More than 20 Kean students exchanged ideas and experiences with U.N. staff members, with a focus on public administration and sustainable development, at the meeting held on June 12 in the U.N. Secretariat Conference Room. They also toured the iconic facility in New York City.
“The trip to the United Nations was an amazing experience,” said Hasan Tariq, a Kean senior majoring in communication/public relations, who is president of the Kean chapter of the United Nations Association.
“The best part of the trip was communicating with a couple of United Nations staff members,” he said. “I had never been to the United Nations before, so getting an opportunity where I can have access to a staff meeting and a tour, all I can say is it was surreal. It was great to learn about ways we can have a career in the United Nations.”

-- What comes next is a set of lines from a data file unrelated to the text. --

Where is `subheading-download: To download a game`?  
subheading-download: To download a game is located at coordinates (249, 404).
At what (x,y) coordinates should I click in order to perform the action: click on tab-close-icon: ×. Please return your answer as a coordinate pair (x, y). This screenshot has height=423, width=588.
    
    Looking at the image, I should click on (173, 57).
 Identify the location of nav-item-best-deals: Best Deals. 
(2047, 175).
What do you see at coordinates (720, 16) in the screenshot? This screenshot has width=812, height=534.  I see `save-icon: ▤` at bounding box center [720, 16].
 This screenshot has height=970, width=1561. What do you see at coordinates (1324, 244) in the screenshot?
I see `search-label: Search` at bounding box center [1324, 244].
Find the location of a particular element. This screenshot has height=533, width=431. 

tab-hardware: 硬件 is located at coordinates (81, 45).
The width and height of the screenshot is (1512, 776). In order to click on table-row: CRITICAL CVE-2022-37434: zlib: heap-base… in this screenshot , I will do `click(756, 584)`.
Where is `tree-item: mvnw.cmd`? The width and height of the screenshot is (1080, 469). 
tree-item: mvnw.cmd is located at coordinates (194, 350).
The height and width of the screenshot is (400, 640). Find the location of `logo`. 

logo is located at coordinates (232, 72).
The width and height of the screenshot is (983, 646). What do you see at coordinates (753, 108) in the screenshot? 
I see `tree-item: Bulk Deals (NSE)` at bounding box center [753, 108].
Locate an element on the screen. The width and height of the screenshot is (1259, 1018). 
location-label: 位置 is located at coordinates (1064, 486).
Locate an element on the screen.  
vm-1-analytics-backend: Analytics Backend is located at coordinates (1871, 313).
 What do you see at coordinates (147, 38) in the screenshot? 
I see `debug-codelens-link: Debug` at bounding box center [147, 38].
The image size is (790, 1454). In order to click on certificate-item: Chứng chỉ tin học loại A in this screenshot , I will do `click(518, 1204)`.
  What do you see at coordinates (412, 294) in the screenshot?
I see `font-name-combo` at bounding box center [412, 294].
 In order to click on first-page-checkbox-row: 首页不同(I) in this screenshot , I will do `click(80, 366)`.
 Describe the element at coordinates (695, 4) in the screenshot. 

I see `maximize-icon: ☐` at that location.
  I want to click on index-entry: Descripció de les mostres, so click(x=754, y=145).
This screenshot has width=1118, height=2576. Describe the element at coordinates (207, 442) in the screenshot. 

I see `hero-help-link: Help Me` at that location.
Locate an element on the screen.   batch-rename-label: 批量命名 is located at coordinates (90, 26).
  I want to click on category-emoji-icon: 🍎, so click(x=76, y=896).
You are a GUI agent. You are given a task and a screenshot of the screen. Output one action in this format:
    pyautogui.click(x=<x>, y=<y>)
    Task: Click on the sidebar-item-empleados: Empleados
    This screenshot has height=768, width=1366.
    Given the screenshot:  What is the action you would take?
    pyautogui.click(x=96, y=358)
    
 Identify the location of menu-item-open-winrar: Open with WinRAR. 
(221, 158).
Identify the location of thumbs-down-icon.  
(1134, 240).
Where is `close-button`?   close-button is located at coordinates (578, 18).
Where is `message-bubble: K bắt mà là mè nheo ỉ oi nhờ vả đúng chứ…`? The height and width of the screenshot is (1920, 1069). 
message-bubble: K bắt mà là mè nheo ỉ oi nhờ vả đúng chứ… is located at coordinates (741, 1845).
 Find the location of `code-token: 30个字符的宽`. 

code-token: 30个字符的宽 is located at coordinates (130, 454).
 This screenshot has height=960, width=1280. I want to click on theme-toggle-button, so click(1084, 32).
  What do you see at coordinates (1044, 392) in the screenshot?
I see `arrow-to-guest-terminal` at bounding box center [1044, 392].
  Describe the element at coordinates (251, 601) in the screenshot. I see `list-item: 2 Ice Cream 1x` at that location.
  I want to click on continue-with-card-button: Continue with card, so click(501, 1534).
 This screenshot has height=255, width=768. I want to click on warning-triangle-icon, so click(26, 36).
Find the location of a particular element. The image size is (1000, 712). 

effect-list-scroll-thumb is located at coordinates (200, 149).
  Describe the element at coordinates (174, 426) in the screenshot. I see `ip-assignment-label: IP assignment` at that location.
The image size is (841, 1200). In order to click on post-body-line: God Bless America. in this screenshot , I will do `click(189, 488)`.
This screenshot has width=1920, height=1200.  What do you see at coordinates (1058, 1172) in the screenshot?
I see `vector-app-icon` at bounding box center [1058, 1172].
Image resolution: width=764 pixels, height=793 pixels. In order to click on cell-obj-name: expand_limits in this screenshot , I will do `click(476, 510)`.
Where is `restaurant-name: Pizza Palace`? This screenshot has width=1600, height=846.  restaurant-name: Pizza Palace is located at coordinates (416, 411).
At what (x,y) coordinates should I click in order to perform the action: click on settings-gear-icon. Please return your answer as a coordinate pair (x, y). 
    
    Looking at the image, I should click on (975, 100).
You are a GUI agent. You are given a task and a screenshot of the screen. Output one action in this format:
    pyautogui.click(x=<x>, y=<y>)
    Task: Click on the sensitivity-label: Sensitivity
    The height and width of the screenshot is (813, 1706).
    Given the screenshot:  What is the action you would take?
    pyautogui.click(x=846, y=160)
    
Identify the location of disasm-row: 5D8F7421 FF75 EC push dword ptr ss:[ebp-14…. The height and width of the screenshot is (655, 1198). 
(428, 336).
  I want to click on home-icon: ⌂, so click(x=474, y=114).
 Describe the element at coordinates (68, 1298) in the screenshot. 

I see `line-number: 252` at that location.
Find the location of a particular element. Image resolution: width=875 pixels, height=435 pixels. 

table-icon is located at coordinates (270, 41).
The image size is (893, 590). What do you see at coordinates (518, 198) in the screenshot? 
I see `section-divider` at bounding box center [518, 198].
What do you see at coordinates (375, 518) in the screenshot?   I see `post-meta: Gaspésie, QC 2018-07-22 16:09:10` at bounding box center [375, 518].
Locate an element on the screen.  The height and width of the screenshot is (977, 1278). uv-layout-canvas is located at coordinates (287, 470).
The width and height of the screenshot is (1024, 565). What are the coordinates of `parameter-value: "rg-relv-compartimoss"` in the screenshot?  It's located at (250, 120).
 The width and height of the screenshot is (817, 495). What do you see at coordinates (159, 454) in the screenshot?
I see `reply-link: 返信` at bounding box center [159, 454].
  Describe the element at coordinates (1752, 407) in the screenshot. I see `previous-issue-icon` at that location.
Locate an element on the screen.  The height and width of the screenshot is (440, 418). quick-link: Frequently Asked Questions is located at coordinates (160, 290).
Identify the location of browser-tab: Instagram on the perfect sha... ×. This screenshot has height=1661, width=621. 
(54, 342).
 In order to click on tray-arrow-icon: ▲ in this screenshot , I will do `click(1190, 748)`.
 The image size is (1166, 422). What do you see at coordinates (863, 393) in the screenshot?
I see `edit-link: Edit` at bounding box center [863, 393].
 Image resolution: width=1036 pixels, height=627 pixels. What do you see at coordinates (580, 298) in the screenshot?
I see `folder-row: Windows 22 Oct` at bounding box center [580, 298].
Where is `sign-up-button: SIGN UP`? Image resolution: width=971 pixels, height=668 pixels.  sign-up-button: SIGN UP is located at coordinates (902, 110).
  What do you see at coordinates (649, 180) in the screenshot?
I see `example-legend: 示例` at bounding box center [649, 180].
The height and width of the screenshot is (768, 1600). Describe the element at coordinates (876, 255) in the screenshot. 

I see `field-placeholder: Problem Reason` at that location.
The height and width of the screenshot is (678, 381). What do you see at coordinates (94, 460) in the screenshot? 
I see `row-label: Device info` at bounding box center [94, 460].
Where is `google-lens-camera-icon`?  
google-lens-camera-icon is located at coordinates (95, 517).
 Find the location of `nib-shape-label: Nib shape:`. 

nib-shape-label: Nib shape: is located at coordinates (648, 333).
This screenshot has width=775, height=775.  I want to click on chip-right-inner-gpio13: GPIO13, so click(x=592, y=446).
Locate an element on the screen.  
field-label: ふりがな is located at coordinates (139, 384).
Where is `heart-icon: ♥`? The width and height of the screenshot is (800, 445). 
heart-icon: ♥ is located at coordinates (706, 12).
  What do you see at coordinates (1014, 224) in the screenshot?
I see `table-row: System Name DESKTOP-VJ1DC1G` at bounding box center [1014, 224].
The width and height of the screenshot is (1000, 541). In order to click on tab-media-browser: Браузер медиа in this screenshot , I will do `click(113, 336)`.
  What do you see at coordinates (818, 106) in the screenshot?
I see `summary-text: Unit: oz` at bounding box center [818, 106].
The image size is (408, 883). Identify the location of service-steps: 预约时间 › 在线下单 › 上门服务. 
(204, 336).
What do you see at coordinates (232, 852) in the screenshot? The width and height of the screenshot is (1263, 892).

Bok Jeong, Ph.D., assistant professor of public administration at Kean, arranged the Kean-U.N. joint event as part of the public administration program's Global Awareness Initiative. Juwang Zhu, director of the Division of Public Institutions and Digital Government at the U.N., made the opportunity available to Kean.
The participants discussed sustainable development and the role and impact of public service throughout the world. Students also heard from United Nations senior staff about the career paths they took and got advice on career preparation to work in the global arena.
“We were given constructive, practical advice directly from the people who’ve had to navigate through this competitive and technical field,” said Scout Hartley, a 2019 Kean graduate in the Master of Public Administration program.
“It was a lesson we don’t always hear from textbooks. It will help us academically and professionally,” he said.
Jeong thanked both the U.N. and Kean, and said the meeting was an opportunity that will benefit Kean students’ learning.
“This experience will have a life-lasting impact on the students’ career plans and practices,” he said.